In the passage below on bending moments, by what percentage are the bending moments in B1 and S1 from OA larger than those from SA for building B_d3?

■ PASSAGE
<<<<

Differences between bending moments from OA and SA are plotted in Fig. 11 for B1 and S1 and in Fig. 12 for B2 and S2. The difference in bending moments noticeably vary because shortenings of vertical elements are not equal. Figure 11 shows that the bending moments developed in B1 and S1 from OA are larger than moments from SA by 41.0%, 42.4%, 58.0%, 37.7%, 38.9%, and 55.1% for buildings B_d1 through B_d6, respectively. Same observation can be noted for bending moments in B2 and S2 with percentages of 16.2%, 52.3%, 52.6%, 18.6%, 57.7%, and 62.4% for buildings B_d1 through B_d6, respectively (Fig. 12). Therefore, one can note that OA produces an uneconomic design due to utilizing overestimated bending moments. On the other hand, the bending moments from SA are higher than those from OA by 29.9%, 25.9%, 24.6%, 35.0%, 36.5%, and 22.8% for buildings B_d1 through B_d6, respectively (Fig. 11). Similar trend is observed for the bending moments in B2 and S2 with percentages of 5.7%, 98.4%, 120.9%, 4.4%, 96.3%, and 159.2% for buildings B_d1 through B_d6, respectively (Fig. 12). For buildings B_d1, B_d2, B_d3, and B_d4, the OA provides underestimated bending moments at the mid-spans. The same trend is noted for lower floors of B_d5 and B_d6 and overestimated values are noted at top. However, Fig. 12 depicts that OA overestimates the mid-span bending moment of B2 and S2 for buildings B_d2, B_d3, B_d4, B_d5, and B_d6. The same observation is noted for upper floors of building B_d1 and underestimated solution is obtained from the OA in the lower floors.

>>>>

■ RECORDS
<<<<

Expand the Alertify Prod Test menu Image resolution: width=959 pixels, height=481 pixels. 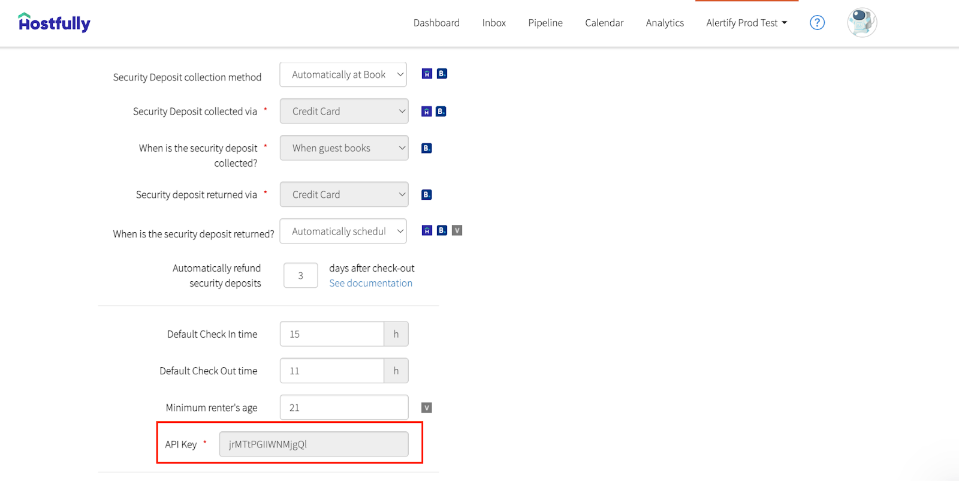(746, 23)
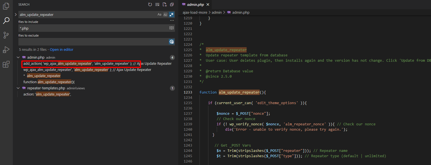Disable the Use Regular Expression toggle
Screen dimensions: 431x165
tap(172, 15)
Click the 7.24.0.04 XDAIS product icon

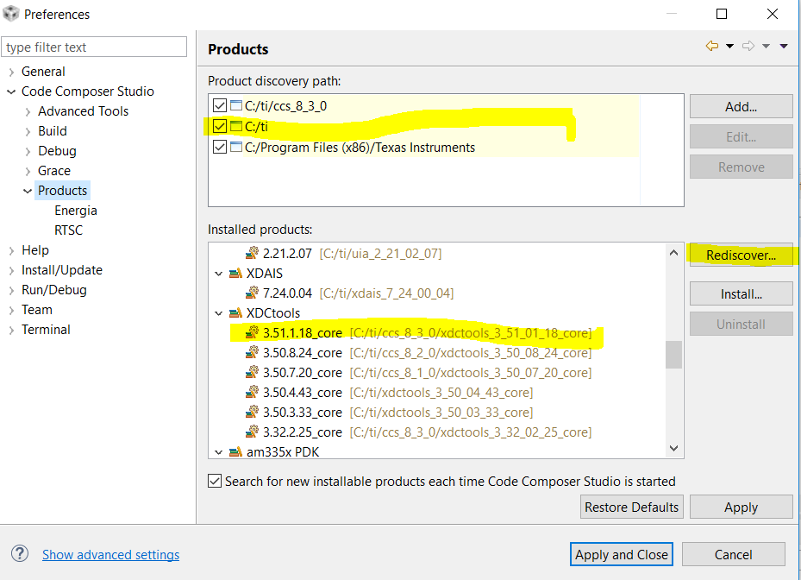[x=252, y=293]
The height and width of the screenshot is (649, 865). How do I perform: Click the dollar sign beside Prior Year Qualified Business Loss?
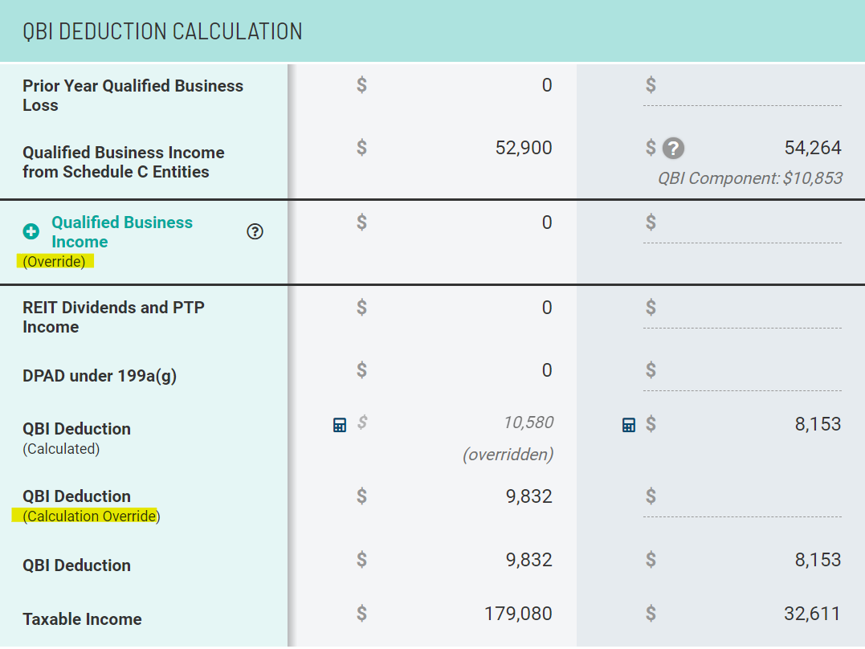(361, 84)

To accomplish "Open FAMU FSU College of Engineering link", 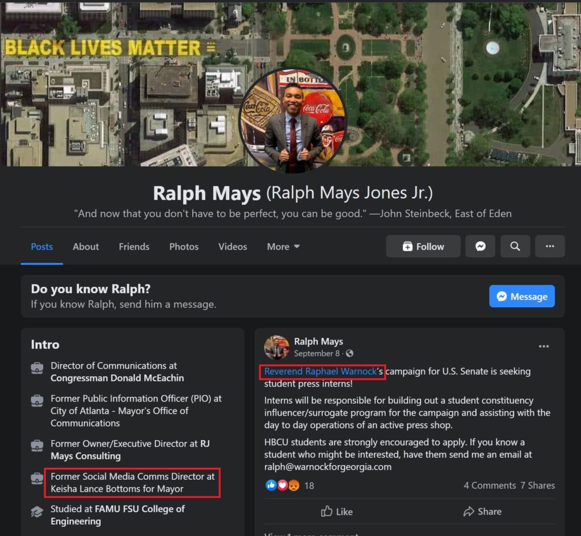I will point(117,515).
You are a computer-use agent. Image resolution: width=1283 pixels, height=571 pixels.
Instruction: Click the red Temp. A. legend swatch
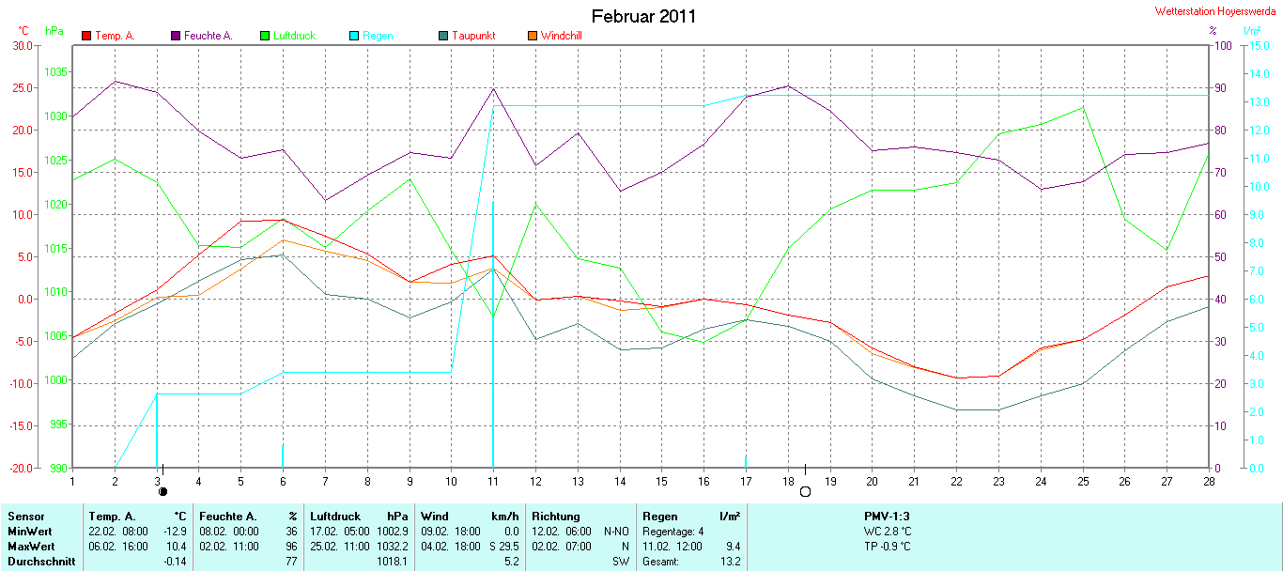86,36
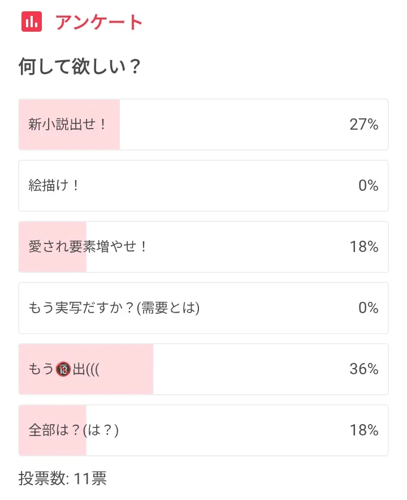Open the vote count "投票数: 11票"
The image size is (407, 500).
[63, 479]
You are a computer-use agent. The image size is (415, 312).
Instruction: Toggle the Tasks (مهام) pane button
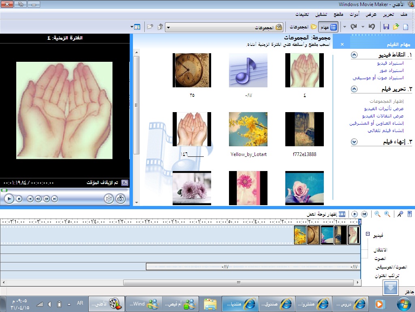tap(328, 27)
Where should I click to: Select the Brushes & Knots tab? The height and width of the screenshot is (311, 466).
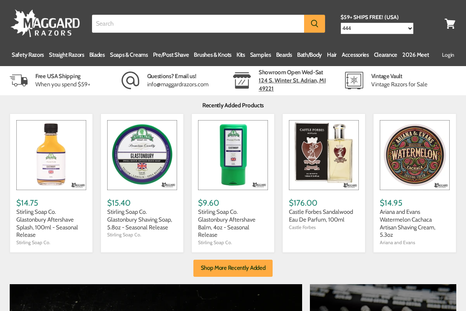point(212,55)
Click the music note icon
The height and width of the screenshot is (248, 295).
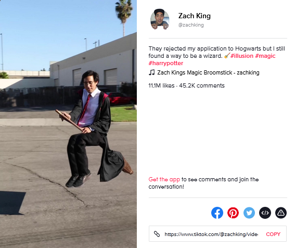[151, 72]
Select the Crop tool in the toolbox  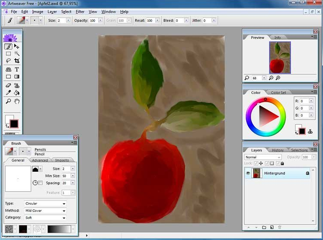pyautogui.click(x=17, y=61)

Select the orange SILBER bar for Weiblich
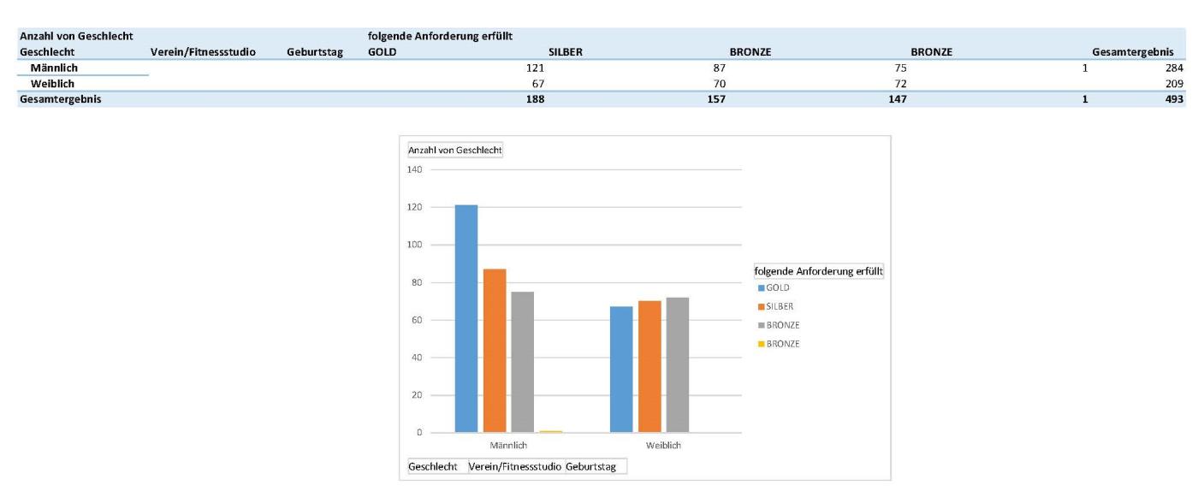649,366
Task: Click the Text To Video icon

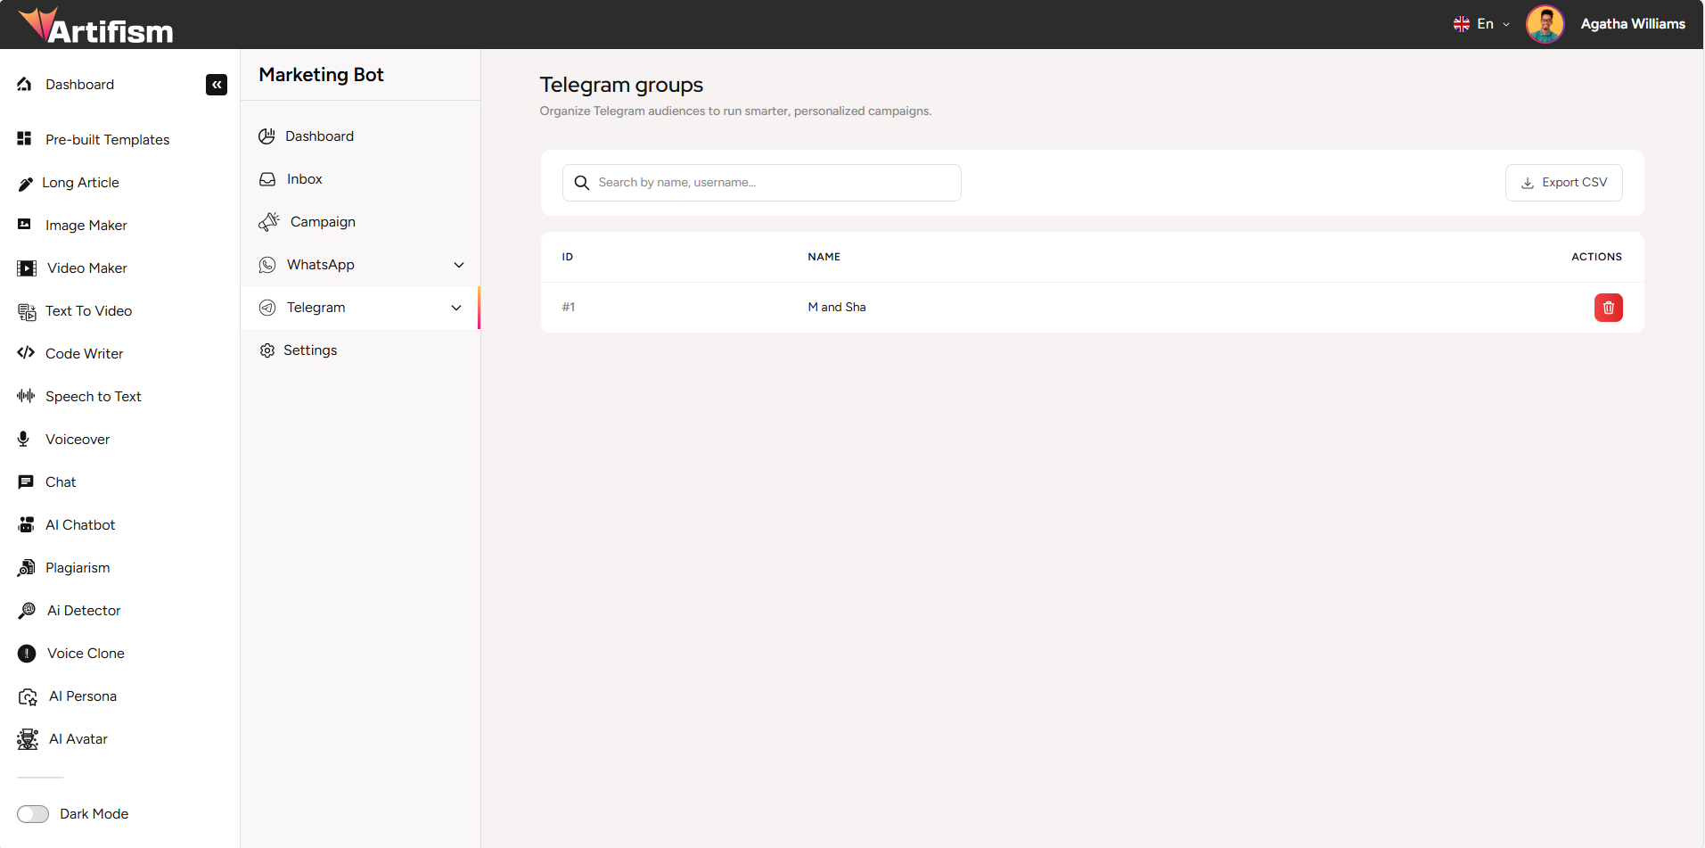Action: [24, 310]
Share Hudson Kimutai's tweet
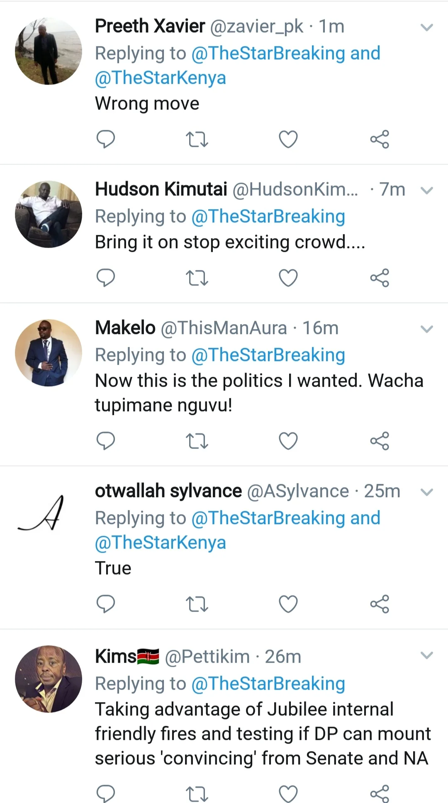Screen dimensions: 448x803 tap(380, 278)
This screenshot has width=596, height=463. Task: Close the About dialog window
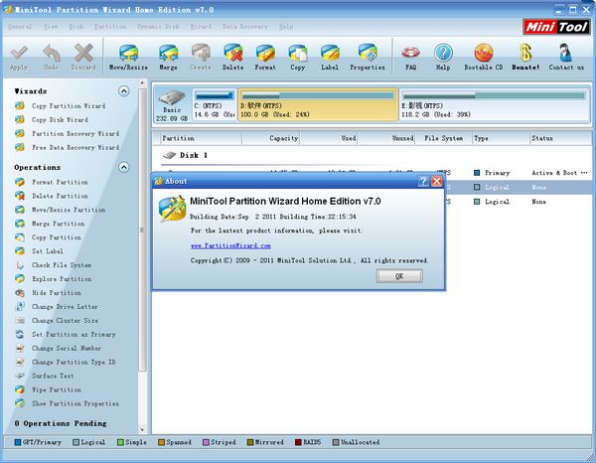[x=437, y=182]
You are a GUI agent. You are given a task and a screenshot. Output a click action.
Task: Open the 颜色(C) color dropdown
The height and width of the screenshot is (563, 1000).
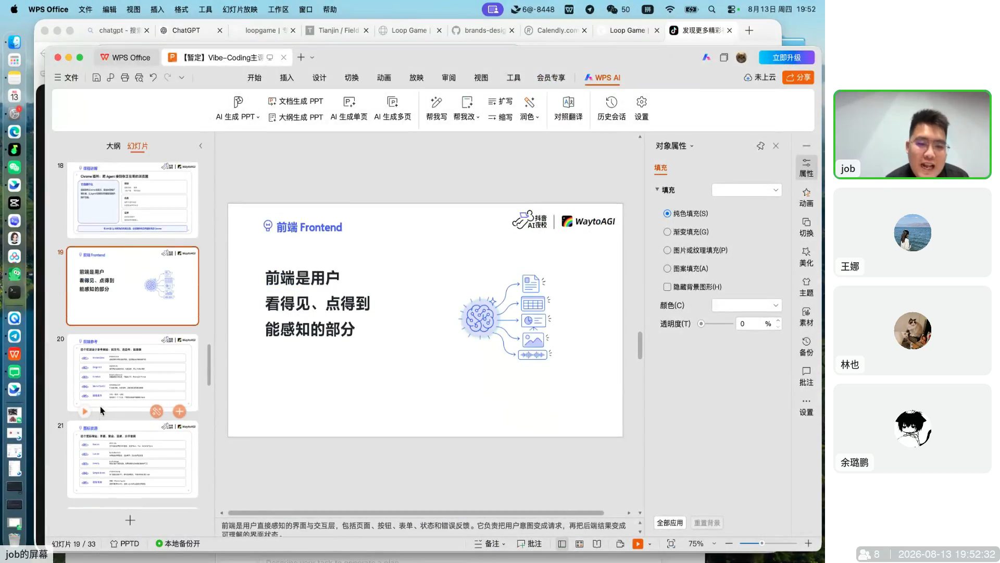pyautogui.click(x=746, y=305)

>>>>

■ SOLUTION BELOW
58.0%